Le Reboisement ou les marronniers de l’année

Publié le mardi 3 septembre 2013

C’est réjouissant de savoir que la plantation des arbres mobilise encore du monde. Juillet-août de chaque année ce sont des cohortes de « scouts » amis de la nature qui investissent, à fort renfort de communication, les villes et villages du pays pour planter des arbres. Le gouvernement est, dans cette affaire, celui qui bat la mesure. Il y a donc une volonté politique exprimée autour de la question du reboisement, donc de la restauration ou de la préservation de notre environnement.

Sauf que le flonflon cache le leurre de l’opération. L’enthousiasme qui accompagne la mise en terre des plants fait cruellement défaut quand vient le moment d’entretenir les arbres plantés. Et c’est là tout le problème. Les arbres sont plantés sur des espaces ouverts. La saison des pluies dans notre pays dure, au maximum 4 mois, juin, juillet, août et septembre. Puis c’est la saison sèche d’environ 9 mois, avec une insolation qui atteint régulièrement les 50° C. Les jeunes plants ont à peine le temps de faire racine, que la saison sèche est là. Les nappes descendent rapidement en profondeur où les racines, encore jeunes des plants ne peuvent atteindre. Très vite donc, la majorité sèche et meurt. Certains ont plus de chance. Ils sont plantés dans des endroits plus favorables. Les racines atteignent la nappe en dessous. Mais comme les plants sont sur un espace ouvert, les animaux en divagation les broutent, même non appétés, quand le couvert herbacé et ligneux en vient à se raréfier. Les plants qui avaient échappé à la première vague de mort, crèvent aussi à leur tour. On revient donc à la case départ. Sur les mêmes terrains redevenus nus, s’investiront encore de joyeux planteurs de dimanche, pour une besogne inutile.

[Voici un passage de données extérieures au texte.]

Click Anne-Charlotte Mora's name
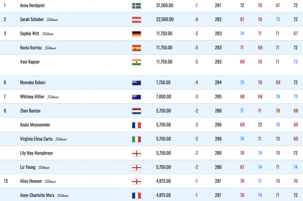This screenshot has width=303, height=201. pos(37,195)
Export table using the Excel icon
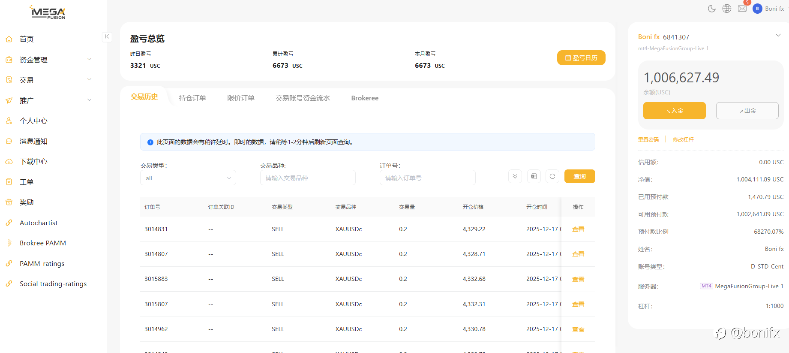789x353 pixels. coord(534,176)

N’est-il pas temps, maintenant, de réaliser que l’on ne peut pas continuer à nous mentir ? Il faut sans aucun doute reboiser, planter des arbres. Ce reflexe est maintenant rentré dans les mœurs. Il faut à présent que les arbres que nous plantons vivent. Pour avoir été parmi les premiers en Afrique à en faire notre religion, depuis Maurice Yaméogo, chaque grand événement donnait lieu à la plantation d’un arbre, nous devions être plus lucides.

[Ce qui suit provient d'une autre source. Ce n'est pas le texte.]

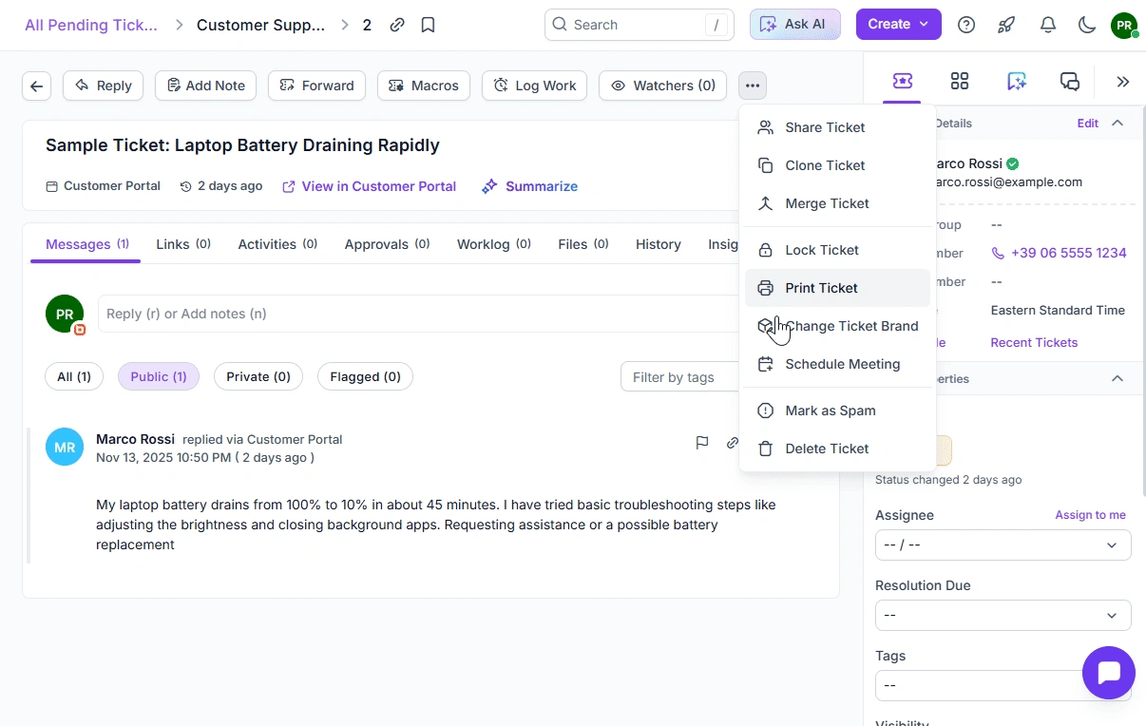
Task: Bookmark this ticket using the breadcrumb icon
Action: 428,25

On peut penser à des moyens plus efficaces de planter des arbres. Il y a un processus d’immatriculation des terres en cours dans notre pays. On peut l’y adjoindre l’obligation de planter des arbres. Ça peut-être une des conditions pour octroyer un titre foncier ou de le renouveler. Dans le cas des plantations officielles, elles peuvent se faire sur des terres « affectées », préalablement délimitées et viabilisées avec soit un forage ou un moyen d’arroser les arbres ainsi plantés. Peut-être que là les motopompes mobiles du ministre de l’Agriculture pourraient servir. Chaque année, ce sont des milliards de francs cfa qui sont dépensés pour acheter des plants et organiser les déplacements sur les terrains. Une bonne partie peut-être affectée au moyen d’entretenir les arbres plantés.

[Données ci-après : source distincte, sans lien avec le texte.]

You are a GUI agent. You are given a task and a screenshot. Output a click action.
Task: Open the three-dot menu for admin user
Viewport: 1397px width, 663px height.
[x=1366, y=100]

La question des essences et de leur compatibilité avec les terrains qui les accueillent reste posée. On ne peut pas planter n’importe quel arbre sur n’importe quel terrain. Une plantation d’arbre, surtout quand elle est officielle et déplace le premier ministre, devrait être précédée de l’étude du terrain et du choix des essences.

Nous avons une longue expérience qu’il faut valoriser. On peut imaginer qu’il n’en sera rien. Parce que dans ce pays, tout est devenu une rente. Ceux qui en ont fait un business ne voudront pas qu’on leur enlève le pain de la bouche.